Cost of owning a dog
The 2006 National Pet Owners Survey conducted by the American Pet Products Manufacturers Association said the average annual cost of owning a dog is $2,084. (Cat owners pay about $1,318 per year.) Expenses include veterinary care, boarding, grooming, food, treats, toys, training, collars and leashes.
Product/service Low cost High cost
Food 125 700
Vaccines 100 100
Vet bills 40 500
Bed 0 50
Treats 0 500
Toys 0 150
Flea Control 20 200
Heartworm 50 100
Shampoo 6 25
Grooming 0 400
Grooming tools 1 25
Dental Care 0 40
Stain Cleaner 5 100
Boarding 0 500
Totals 347 3,390
*Total over the life of a 50-pound, 12-year-old dog in the Midwest
Updated: September 29, 2011 12:51AM
“You can’t afford a dog!” someone told me when I adopted my Siberian husky 4½ years ago. Like most people I thought otherwise.
The other day, an online story by Dr. Jon Rappaport at petplace.com grabbed my attention. He said a dog that lives 10 years would probably cost its owner $20,000. That means Frosty could cost me the price of a modest car?
This price doesn’t include her multiple Halloween costumes or if she gets ill. My friend’s Lab swallowed five rocks the other day. He threw up four. Getting the last one out cost $5,000. I know she would have paid nearly any price.
The price of canine companionship is going to vary widely according to breed, size, age, level of comfort — and mostly, luck.
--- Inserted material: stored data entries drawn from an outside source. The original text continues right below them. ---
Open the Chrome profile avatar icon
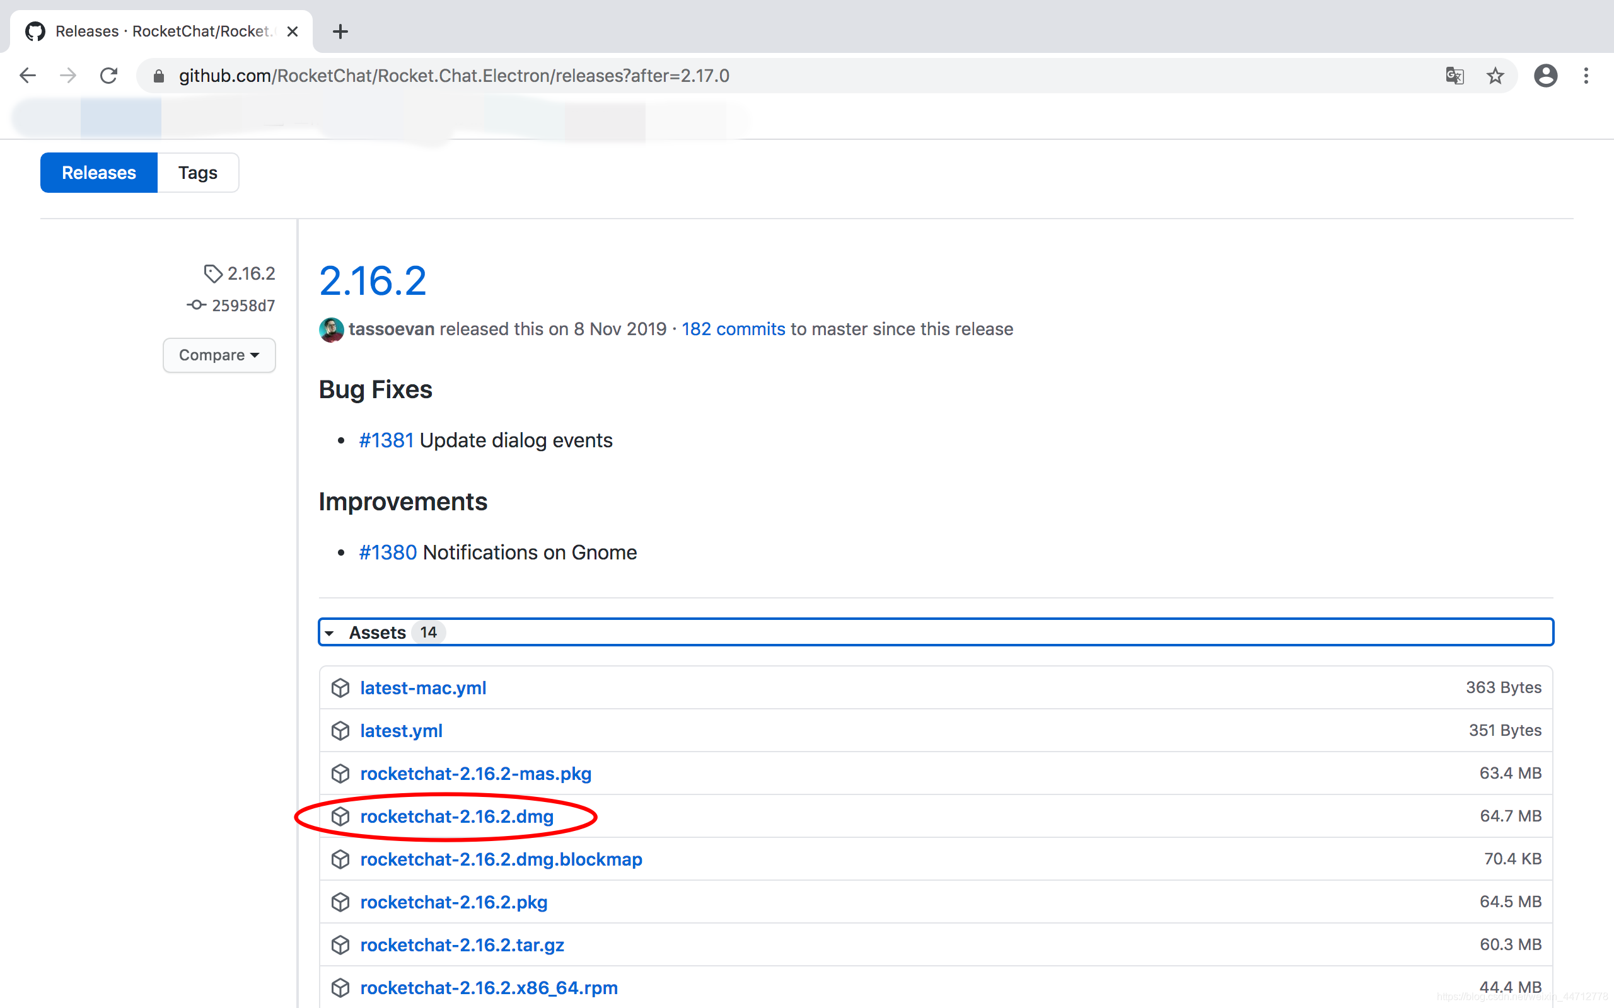 pos(1545,75)
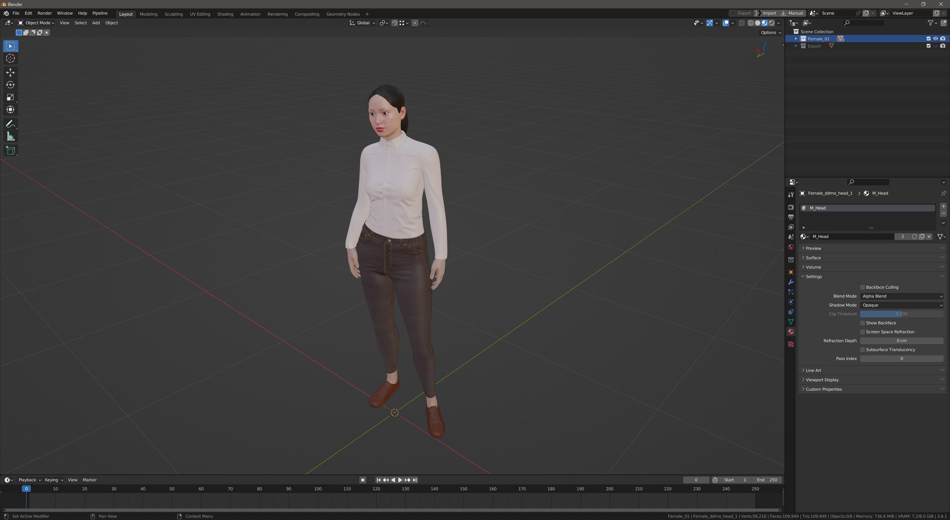This screenshot has height=520, width=950.
Task: Enable Backface Culling in material settings
Action: 863,287
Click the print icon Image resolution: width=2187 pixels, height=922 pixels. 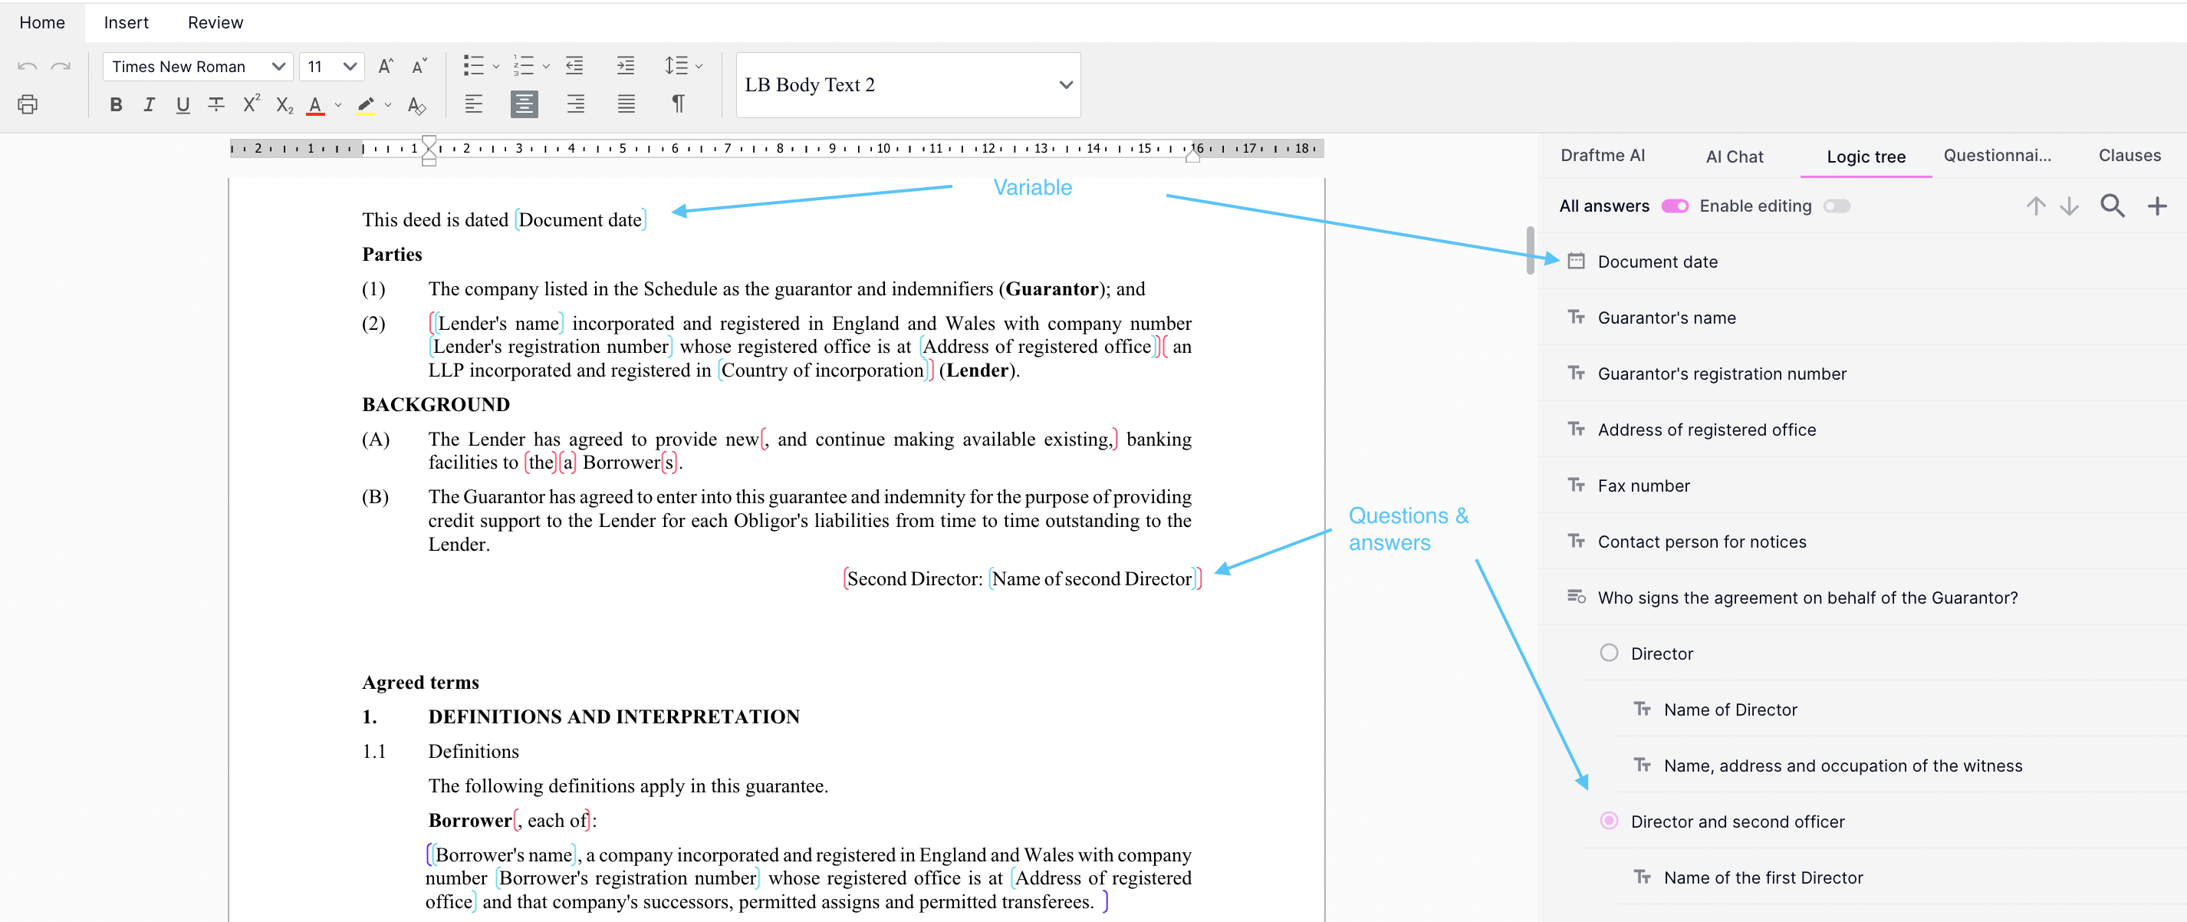click(27, 104)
Dogs, of course, are most expensive when they’re very young or very old.
Dog ownership is rarely a practical arrangement — but emotional.
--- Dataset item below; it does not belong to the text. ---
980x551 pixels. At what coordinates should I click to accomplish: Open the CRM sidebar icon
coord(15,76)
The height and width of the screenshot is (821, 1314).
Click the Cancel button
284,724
“I don’t think most owners consider the long-term costs of owning a dog,” said Dr. Stephanie Streitz of Essington Road Animal Clinic, where I plunked down $113 Friday for a one-year rabies vaccination, canine DHPP/C, heartworm test and kennel cough vaccine.
In the waiting room, Terry Adams of Shorewood was cuddling her 4-year-old Chihuahua Frida. She also was surprised at the estimated cost of dog ownerships. But she added: “The number doesn’t faze me. She’s family.”
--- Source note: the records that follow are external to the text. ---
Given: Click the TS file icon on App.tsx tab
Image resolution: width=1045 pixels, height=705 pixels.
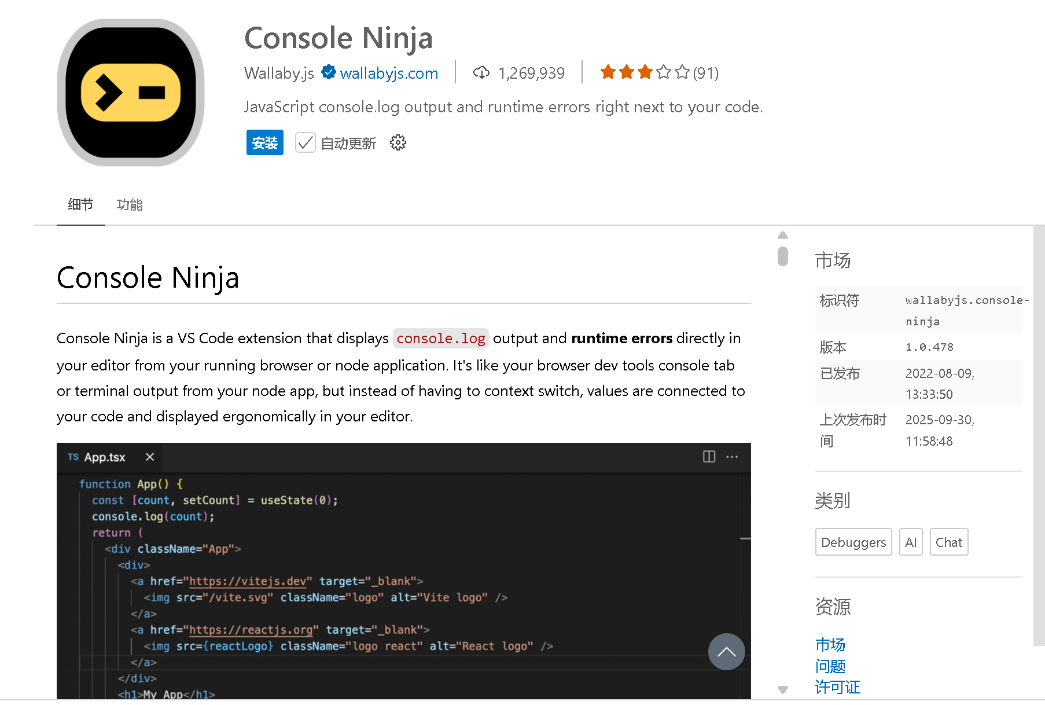Looking at the screenshot, I should pyautogui.click(x=73, y=457).
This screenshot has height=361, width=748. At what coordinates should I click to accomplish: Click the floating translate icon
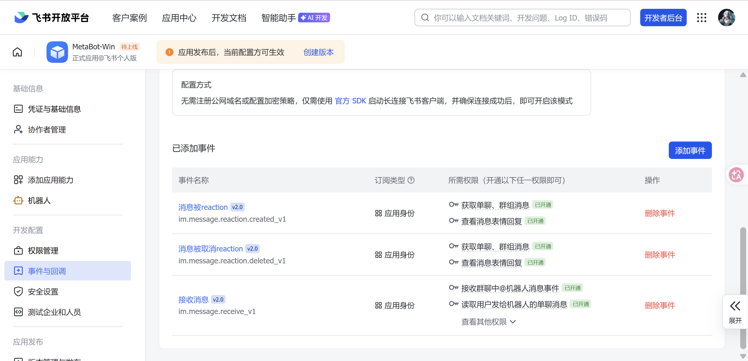(x=736, y=175)
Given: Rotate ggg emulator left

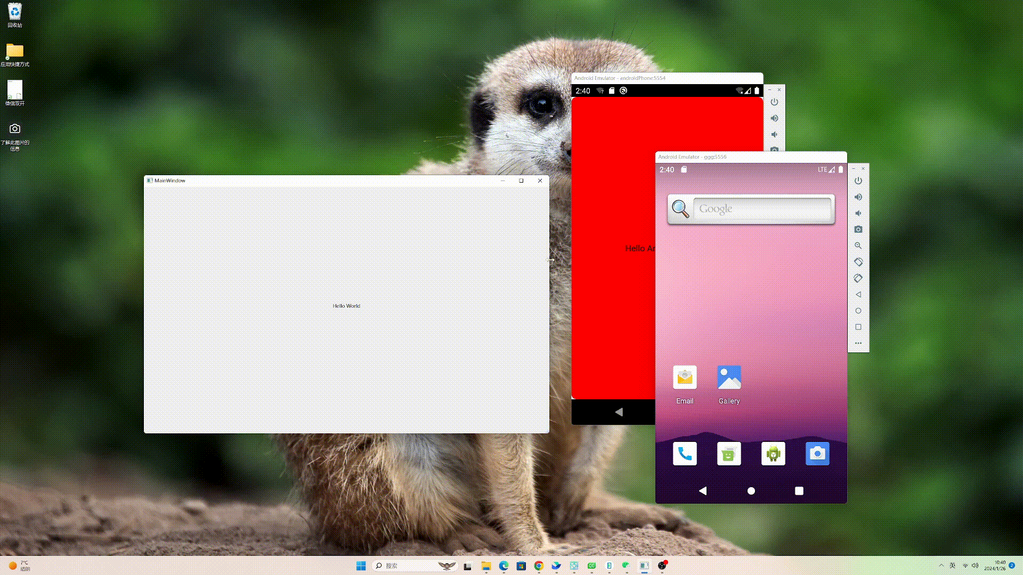Looking at the screenshot, I should click(858, 262).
Caroline Qualls of Minooka, head of the Grundy County Chamber of Commerce, e-mailed me to say, “I had to really think about that number — and even though Roo is spoiled (with toys, regular visits to the pet salon and agility training) and we had a lot of medical bills for Toby (he had cancer that included trips to University of Illinois), I think $20,000 is high. That must include gourmet food and a professional dog walker!”
That’s when I sat down and figured out how much I actually spend on Frosty in an average year. I came up with the number $1,865, and that doesn’t include gourmet food or a professional dog walker.
The $1,865 also doesn’t include the $25 fee to the forest preserve’s dog parks — which to me is actually priceless.
Joy Alexander of Joliet summed it up best: “When you measure this number up against the cost of a therapist, a personal trainer, an on-call entertainer and a unconditional love, combined, it seems like a deal!”